The Civil Aeronautics Board is expected to decide today to let two new interstate airlines begin low-fare service in and out of Chicago's Midway Airport from six Midwestern cities.

A thorny issue must be resolved by the pro-competitive board, which appeared to be divided on the matter during a three-hour discussion of the issue on Friday.

That is whether the CAB can. or should give the new airlines a head-start of a year or two at Midway before letting the established airlines in as well to provide low-fare service.

The carriers scheduled to get the new interestate operating authority. rarely granted in the board's 40-year history, are Midway Airlines, a new company headed by Irving Tague, former president of Hughes Air West, and Midway (Southwest) Airway, a subsidiary of Southwest Airlines, a successful Texas intrastate airline. Their competitors are Delta. Northwest and North Central Airlines.

The new carriers have told the board they will provide nonstop air service at fares 32 to 47 percent below existing coach fares between Midway Airport and Cleveland, Detroit, Kansas City, Minneapolis/St. Paul, Pittsburgh and St. Louis.

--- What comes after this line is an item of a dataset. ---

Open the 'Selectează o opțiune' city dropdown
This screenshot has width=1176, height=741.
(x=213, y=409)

The CAB, the Department of Transportation, and the city of Chicago had been trying for years without success to revitalize Midway and relieve congestion at O'Hare Airport. WIth the exception of Delta Airlines, which maintains a minimum level of air service between Midway and St. Louis, all other airlines had abandoned the once-busy Midway and moved to O'Hare.

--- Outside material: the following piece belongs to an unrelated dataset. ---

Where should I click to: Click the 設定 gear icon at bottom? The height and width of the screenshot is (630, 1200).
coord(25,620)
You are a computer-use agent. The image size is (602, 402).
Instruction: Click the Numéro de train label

Both the Transportation and Justice Departments urged the CAB in oral arguments last week to enable the two new carriers to get off the ground before letting in all the others.

While Justice urged that a grace period be granted to both new carriers. Linda Heller Kamm, DOT-S general counsel, argued that Midway Airlines, the first carrier to come foward with an innovative application, ought to get up to a year's headstart before Midway (Southwest) is allowed in.